README.md
In MLCOPULA: Classification Models with Copula Functions

MLCOPULA

This package implements 7 copulas for supervised classification: frank, gaussian, clayton, joe, gumbel, AMH and grid. The classification model is based on the Bayes theorem, similar to the naive Bayes classifier model, but does not assume that the features are independent.

The probability of a class given a set of characteristics (predictor variables) is:

$$P(A|x_1,..x_d) \alpha \prod_{i = 1}^{d}f_{X_i|A}(x_i)c(u_1,...,u_i)$$

where each $u_i = F_{X_i|A}(x_i)$ with $i = 1,2,..d$.

The copula density function $c(u_1,..u_i)$ is modeled by bivariate copula functions, using graphical models (trees and chains)

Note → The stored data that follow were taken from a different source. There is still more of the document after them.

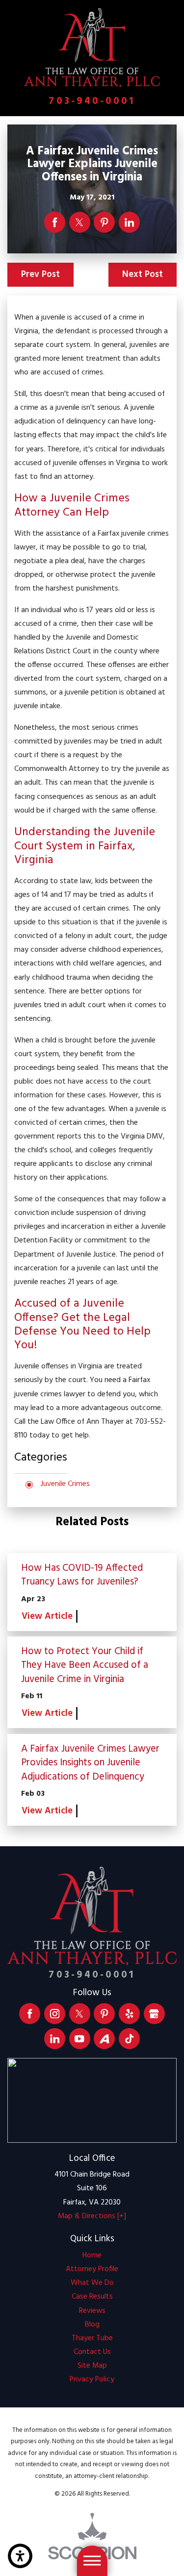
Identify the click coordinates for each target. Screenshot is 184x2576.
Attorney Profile (92, 2269)
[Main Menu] (92, 2561)
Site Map (92, 2366)
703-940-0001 (92, 101)
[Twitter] (79, 2013)
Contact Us (92, 2352)
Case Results (92, 2297)
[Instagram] (54, 2013)
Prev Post (40, 274)
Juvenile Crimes (65, 1484)
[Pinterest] (104, 2013)
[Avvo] (104, 2038)
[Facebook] (29, 2013)
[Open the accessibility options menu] (20, 2556)
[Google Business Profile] (154, 2013)
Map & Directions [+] (92, 2216)
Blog (92, 2325)
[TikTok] (129, 2038)
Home (92, 2256)
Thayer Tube (92, 2338)
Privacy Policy (92, 2380)
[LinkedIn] (54, 2038)
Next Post (142, 274)
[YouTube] (79, 2038)
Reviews (92, 2311)
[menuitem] (92, 2256)
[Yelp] (129, 2013)
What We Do (92, 2283)
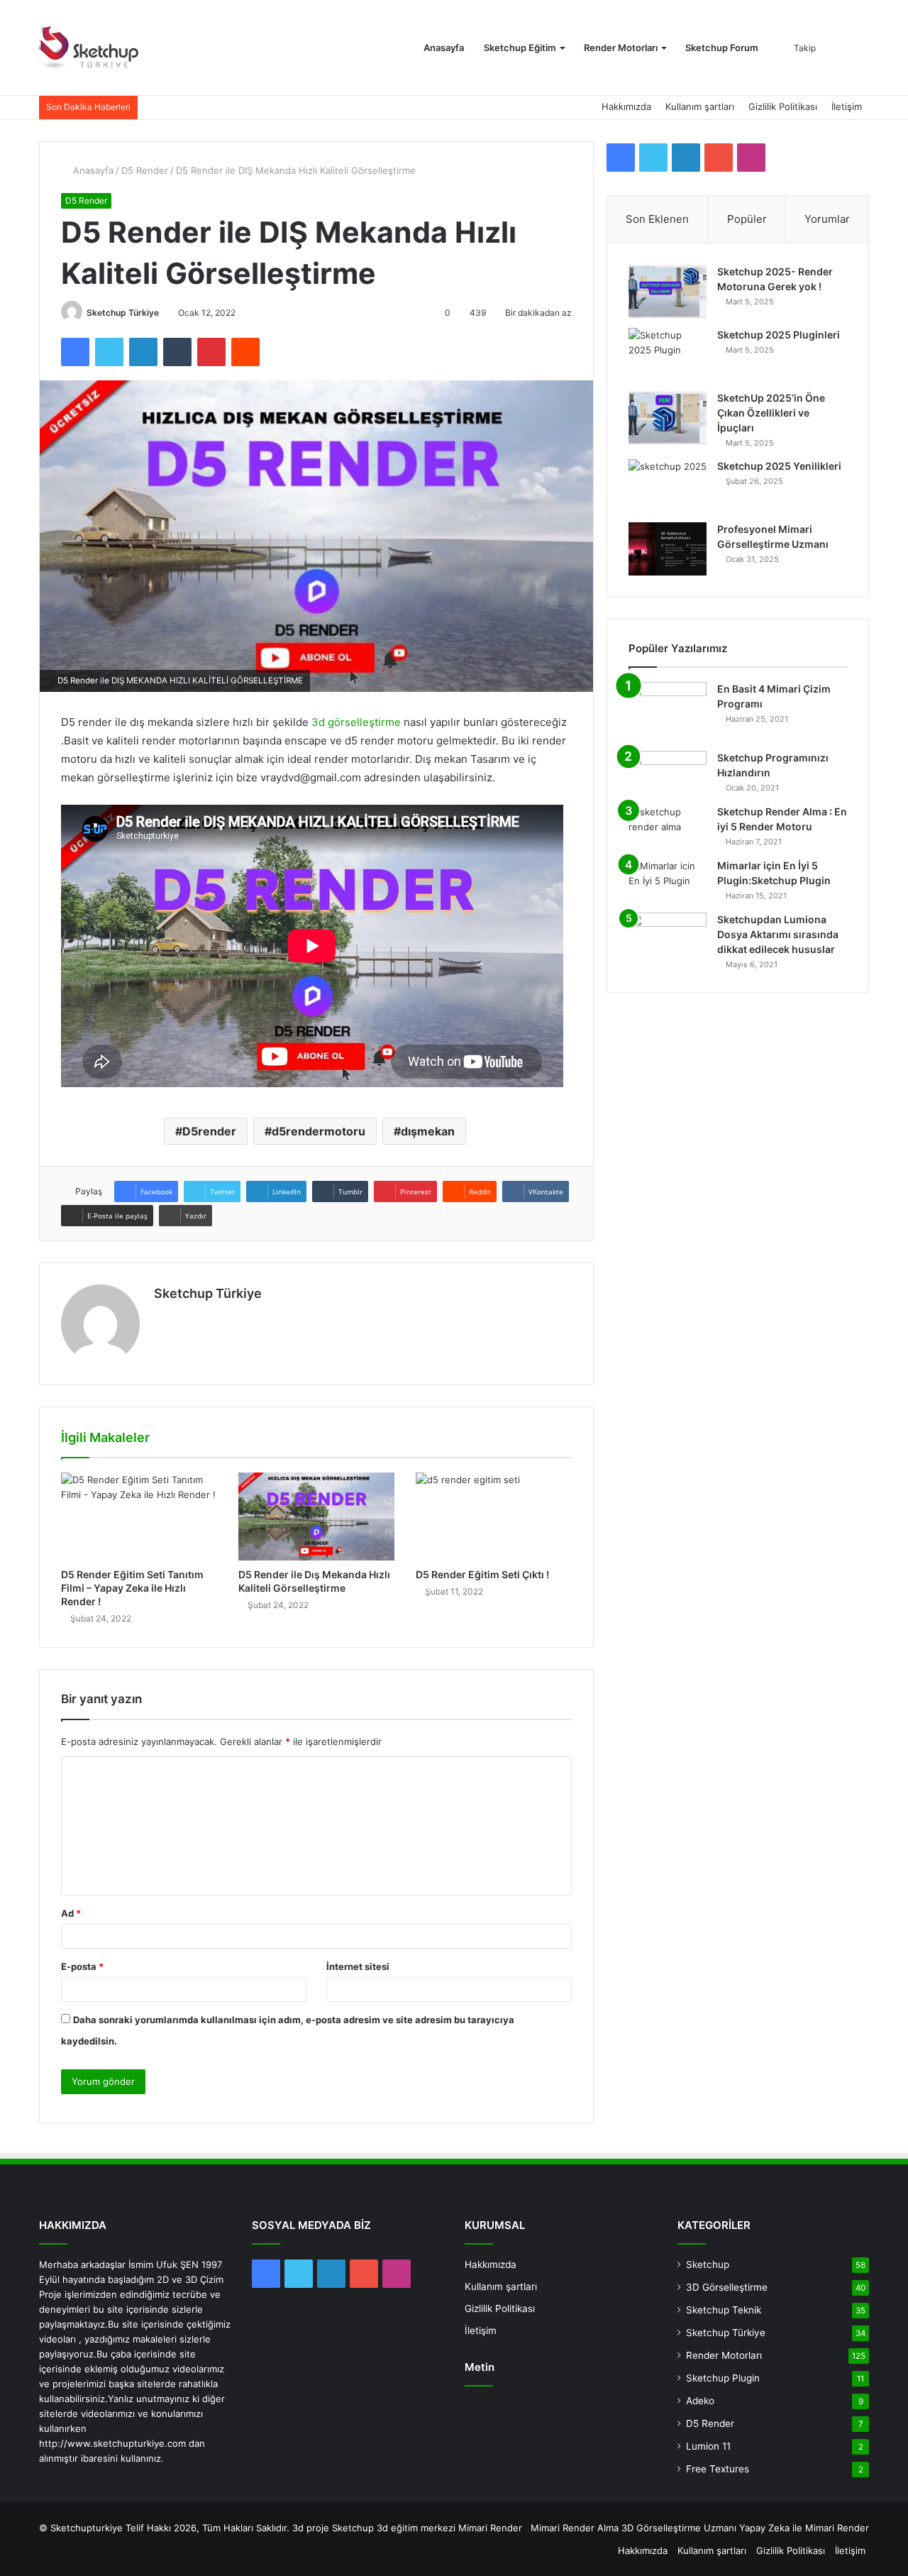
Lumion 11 (708, 2446)
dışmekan (428, 1131)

For more details and visualization of the copulas, go to https://abrahammontoyacalzada.shinyapps.io/Copulas/

Frank copula:

$$C(u_1,u_2;\theta) = -\frac{1}{\theta} ln \left[ 1 + \frac{(e^{-\theta u_1} - 1) (e^{-\theta u_2} - 1) } {e^{-\theta} - 1} \right]$$

with $\theta \in (-\infty,\infty)/0$

This copula has no upper nor lower tail dependency.

Clayton copula:

$$C(u_1,u_2;\theta) = \left( u_1^{-\theta} + u_2^{-\theta} - 1 \right)^{-1/\theta}$$

with $\theta \in [-1,\infty)/0$

When $\theta \geq 0$ has lower tail dependence equal to $\lambda_L = 2^{-1/\theta}$

Gaussiana (Normal) copula $$C(u_1,u_2;\theta) = \Phi_G (\Phi^{-1} (u_1) , \Phi^{-1} (u_2) )$$

with $\theta \in (-1,1)$

This copula has no upper nor lower tail dependency.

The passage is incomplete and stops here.